[Opening RECORDS SUPPLIED section]

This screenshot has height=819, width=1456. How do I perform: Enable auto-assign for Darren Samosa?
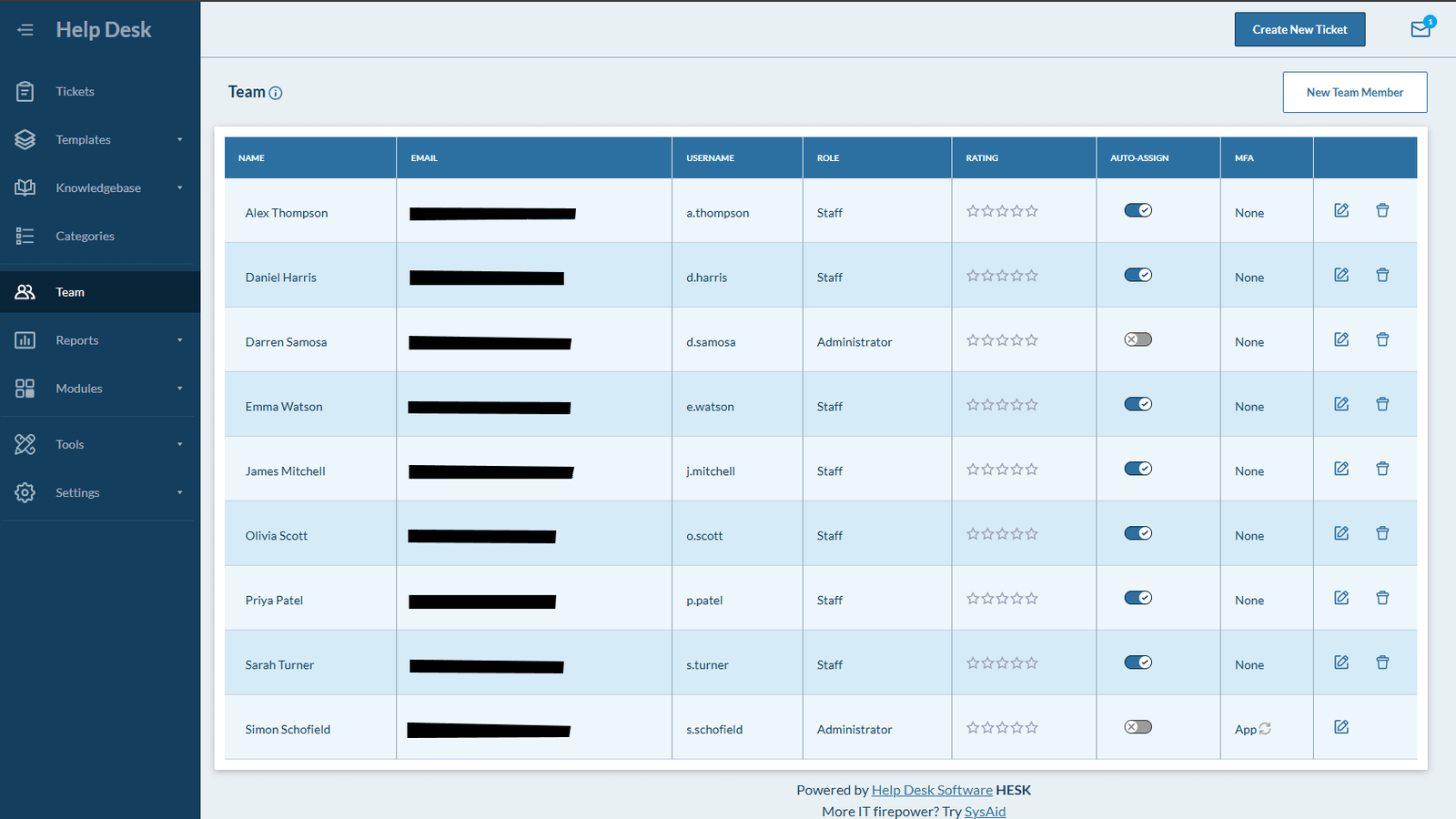(1138, 339)
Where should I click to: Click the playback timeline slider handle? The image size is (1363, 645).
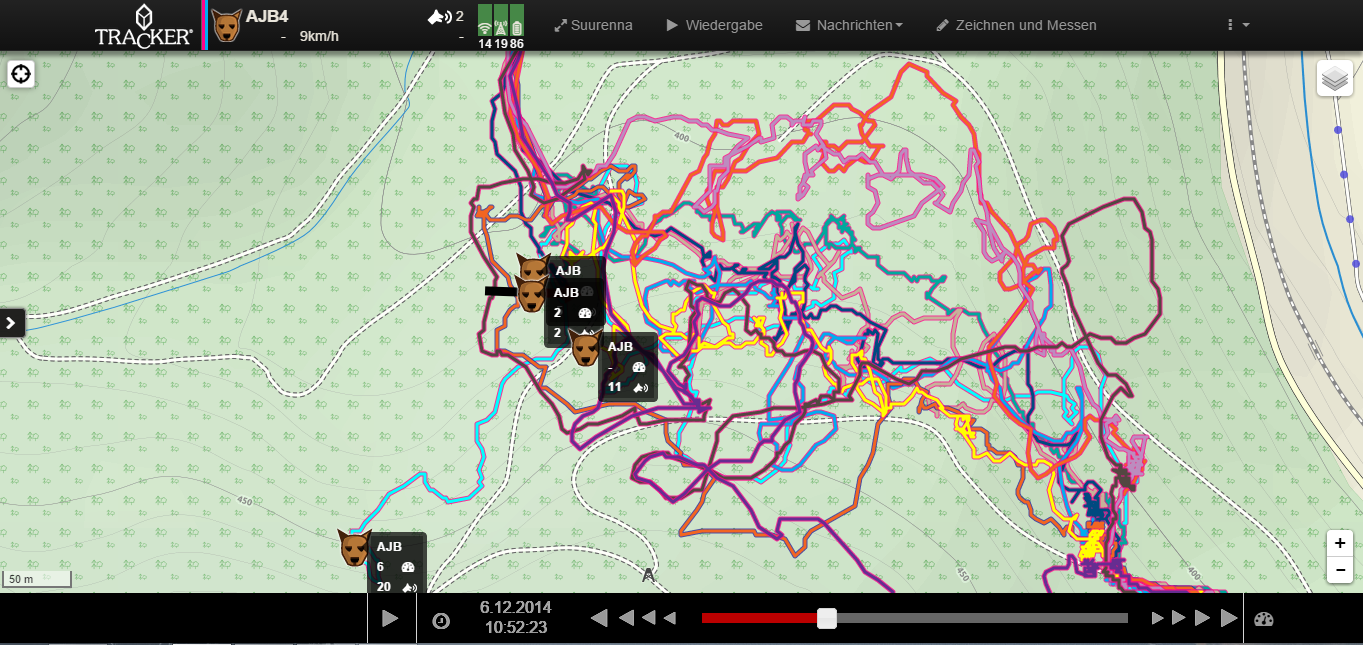pos(827,618)
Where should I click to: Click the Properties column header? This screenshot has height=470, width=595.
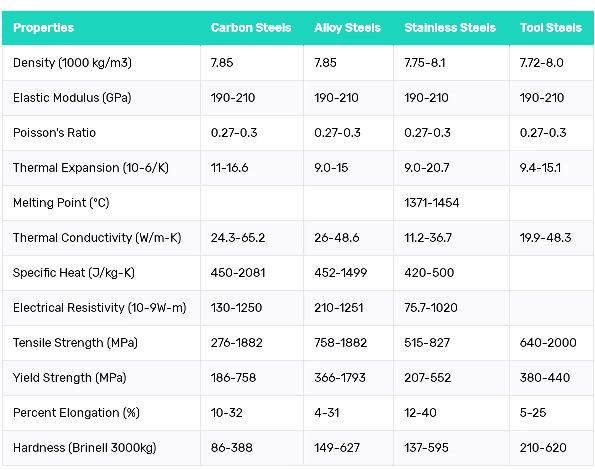tap(43, 28)
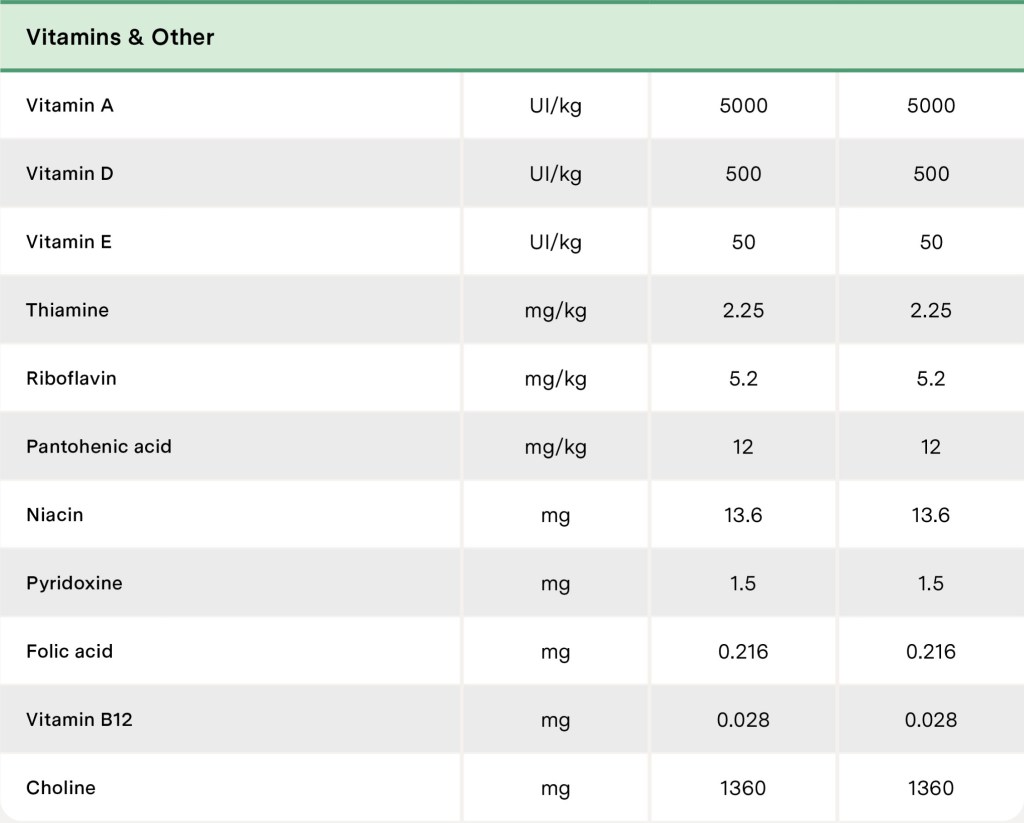Select the Folic acid label
The height and width of the screenshot is (823, 1024).
pyautogui.click(x=69, y=651)
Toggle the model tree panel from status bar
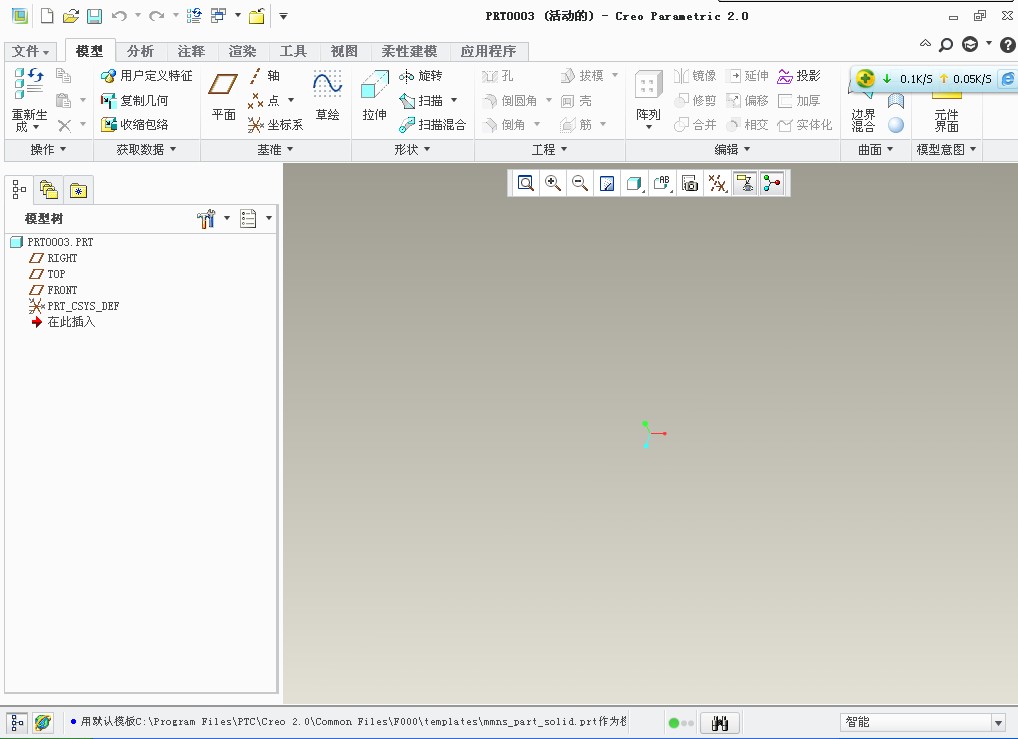 18,722
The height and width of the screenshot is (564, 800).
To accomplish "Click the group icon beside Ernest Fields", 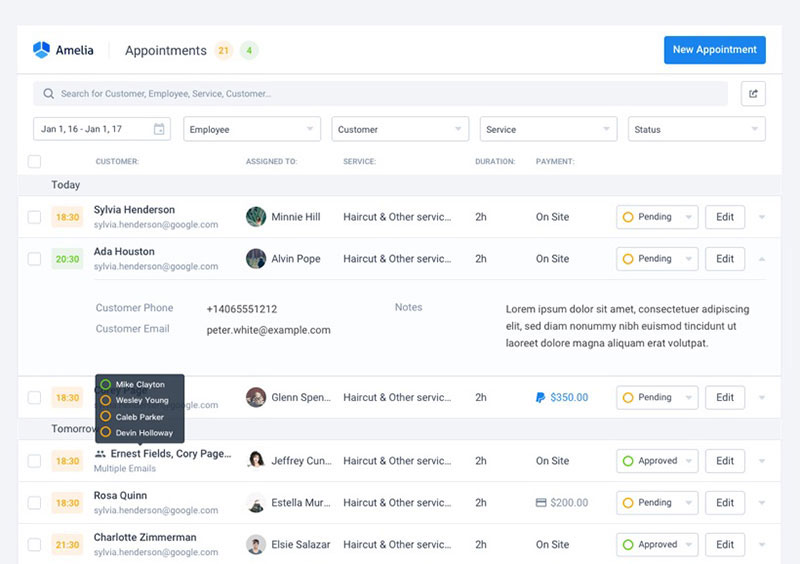I will (x=100, y=454).
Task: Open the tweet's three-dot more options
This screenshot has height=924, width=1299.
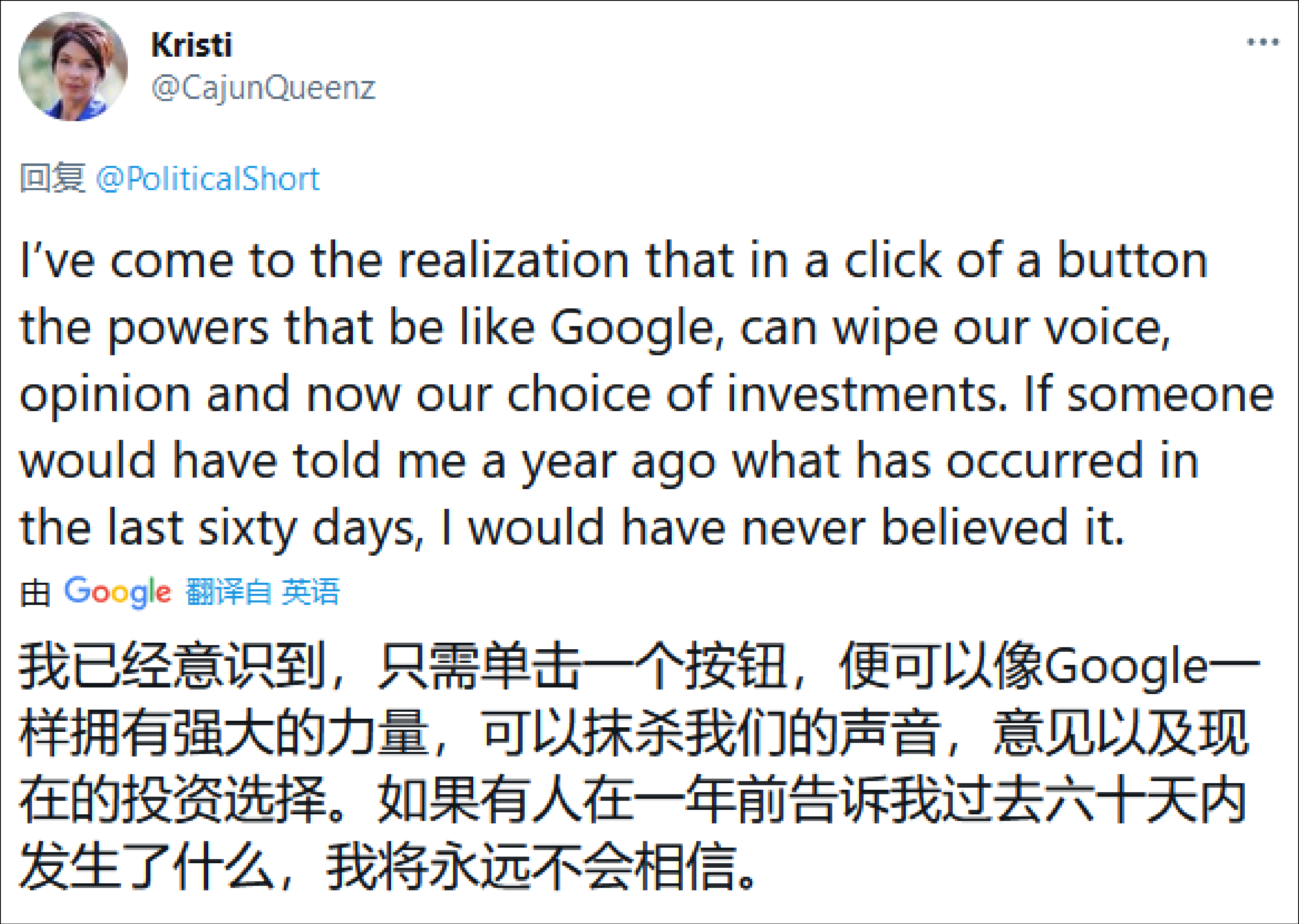Action: [x=1262, y=42]
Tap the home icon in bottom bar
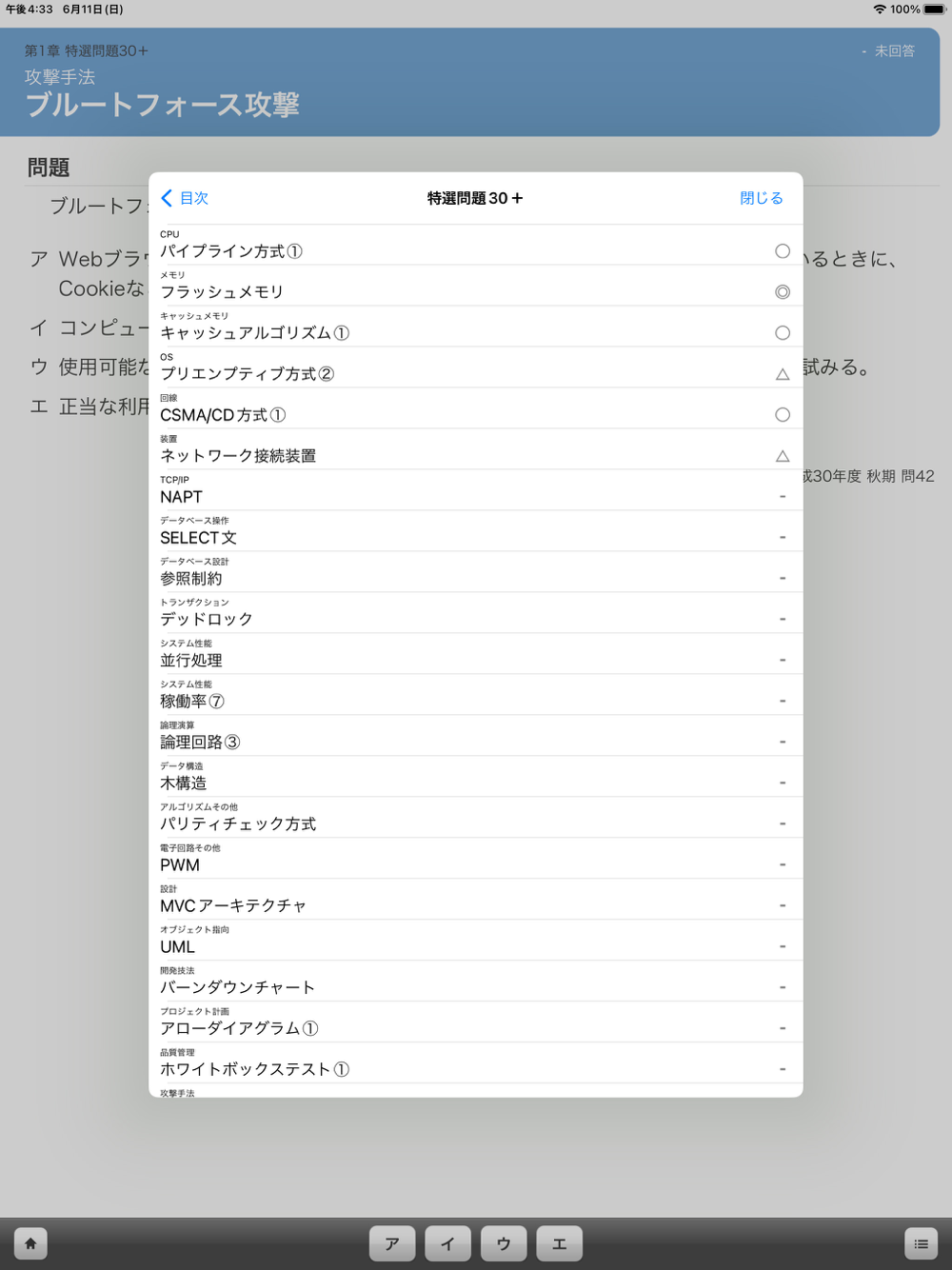This screenshot has height=1270, width=952. click(x=30, y=1243)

[Closing RECORDS SUPPLIED section]

◆ **WHAT THE TASK ASKS**: Only the lines from the one containing "This screenshot has height=924, width=1299." through the last line of the entries above should be copied, exactly as they are and without the pictures.

◆ **SOLUTION**:
This screenshot has height=924, width=1299.
Action: [x=1262, y=42]
Tap the home icon in bottom bar
This screenshot has height=1270, width=952. click(x=30, y=1243)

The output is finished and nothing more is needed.